В автобусе бабка редко когда ехала спокойно. Чаще всего она выбирала кого-нибудь из стоящих со мной рядом и начинала распоряжаться. Как всегда, без предисловий.
– Ты ж подвинься хоть! – говорила она, например, представительному мужчине. – Куда ты с портфелем лезешь своим грязным?!
– Это вы мне? – ошарашивался пассажир.
– Что ты мне это «мне»? Я говорю, портфель можешь в сторону принять? Мальчика мово задавил совсем.
– Я его, извините, я его вовсе не… – мычал пассажир, в толчее не в силах даже голову повернуть в мою сторону.
– А то я не вижу! – осаживала его бабка и раздраженно пихала портфель. – Убери, кому говорят! Навалился, лось здоровый. Ребенка сейчас задавит.
– Я… извините, но я… Вы со мной так разговариваете. Я бы попросил… Я…
– Я! Я! Сопля еще командовать!! Кто постарше, того слушаться должен!
Окружающие пытались утихомирить фурию, не понимая, что массовка только упрочит ее успех. Пока автобус ехал, бабка успевала произнести около полутора миллионов слов. Автобусный салон она покидала в приподнятом настроении.

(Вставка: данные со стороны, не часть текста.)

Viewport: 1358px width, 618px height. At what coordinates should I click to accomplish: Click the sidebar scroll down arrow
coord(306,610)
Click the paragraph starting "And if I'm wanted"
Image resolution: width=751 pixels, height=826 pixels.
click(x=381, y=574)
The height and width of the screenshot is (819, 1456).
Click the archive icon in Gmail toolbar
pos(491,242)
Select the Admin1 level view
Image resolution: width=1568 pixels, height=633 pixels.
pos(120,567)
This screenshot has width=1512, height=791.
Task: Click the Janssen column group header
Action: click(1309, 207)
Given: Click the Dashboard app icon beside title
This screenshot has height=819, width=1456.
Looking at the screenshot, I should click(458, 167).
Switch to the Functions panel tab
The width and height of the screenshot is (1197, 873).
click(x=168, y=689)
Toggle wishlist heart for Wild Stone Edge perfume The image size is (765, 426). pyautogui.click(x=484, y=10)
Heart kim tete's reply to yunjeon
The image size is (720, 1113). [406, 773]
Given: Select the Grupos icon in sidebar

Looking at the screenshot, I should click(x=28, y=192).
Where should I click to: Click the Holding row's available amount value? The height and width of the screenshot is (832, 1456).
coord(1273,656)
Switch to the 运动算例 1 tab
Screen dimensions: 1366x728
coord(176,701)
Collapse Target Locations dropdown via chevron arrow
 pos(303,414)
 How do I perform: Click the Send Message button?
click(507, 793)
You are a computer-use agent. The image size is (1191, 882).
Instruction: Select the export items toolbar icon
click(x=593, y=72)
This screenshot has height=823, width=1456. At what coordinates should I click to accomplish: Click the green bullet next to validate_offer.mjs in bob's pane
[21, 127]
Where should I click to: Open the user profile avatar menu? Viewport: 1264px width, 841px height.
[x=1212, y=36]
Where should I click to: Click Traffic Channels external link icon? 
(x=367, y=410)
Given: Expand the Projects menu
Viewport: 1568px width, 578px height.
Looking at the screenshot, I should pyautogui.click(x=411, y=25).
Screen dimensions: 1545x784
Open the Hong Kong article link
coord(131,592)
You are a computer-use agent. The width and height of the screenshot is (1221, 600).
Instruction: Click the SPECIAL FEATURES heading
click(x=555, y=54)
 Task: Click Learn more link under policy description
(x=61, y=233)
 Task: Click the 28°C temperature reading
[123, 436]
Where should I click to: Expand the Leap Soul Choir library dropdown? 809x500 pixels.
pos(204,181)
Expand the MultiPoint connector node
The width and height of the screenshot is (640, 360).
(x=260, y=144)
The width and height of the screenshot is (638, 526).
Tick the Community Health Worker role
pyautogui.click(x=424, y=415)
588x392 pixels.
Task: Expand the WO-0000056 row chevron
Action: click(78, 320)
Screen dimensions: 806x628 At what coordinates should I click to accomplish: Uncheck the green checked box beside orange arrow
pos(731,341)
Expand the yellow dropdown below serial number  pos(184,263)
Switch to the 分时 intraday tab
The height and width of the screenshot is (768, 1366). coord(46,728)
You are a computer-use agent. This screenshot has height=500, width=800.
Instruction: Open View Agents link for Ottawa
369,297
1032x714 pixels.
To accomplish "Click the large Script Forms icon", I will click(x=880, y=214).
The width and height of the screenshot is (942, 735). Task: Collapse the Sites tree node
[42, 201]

Обратно ехали в полупустом транспорте. Выбирали лучшие места. Я всю дорогу смотрел в окно, бабка сидела напротив, приладя чугунный зад на самый краешек сиденья. Ее короткие ножки не доставали до пола, но дать им болтаться в воздухе она считала ниже своего достоинства. Так сидела она на краешке, застеклив пустые глаза. Морщинистые от старости, синюшные губы ее сжимало презрительное молчание. Вокруг губ виднелись редкие, но длинные волоски, которые бабка забывала выдергивать пинцетом…
Она всегда добивалась своего. Эпопее со «змеем-соседом» тоже сопутствовал тактический успех. Бабка с гордостью показала Девушке официальный запрос городского прокурора мэру, с указанием тяжелейших недоработок и допущенных оплошностей, приведших к ущемлению (в прямом смысле) личных прав и свобод жалобщицы. Мэру давалось буквальное распоряжение покарать обидчика, а за соответствующим исполнением приговора обеспечивался надзор с возможностью повторного в случае нужды расследования. Я так понял, что соседа обложили законом, и на нервной почве он мог отважиться даже на убийство. По крайней мере, какого-то говна бабке в замочную скважину он уже напихал, в однотысячапервый раз приезжала милиция, говно три часа выковыривал очередной сочувствующий. Mama mia!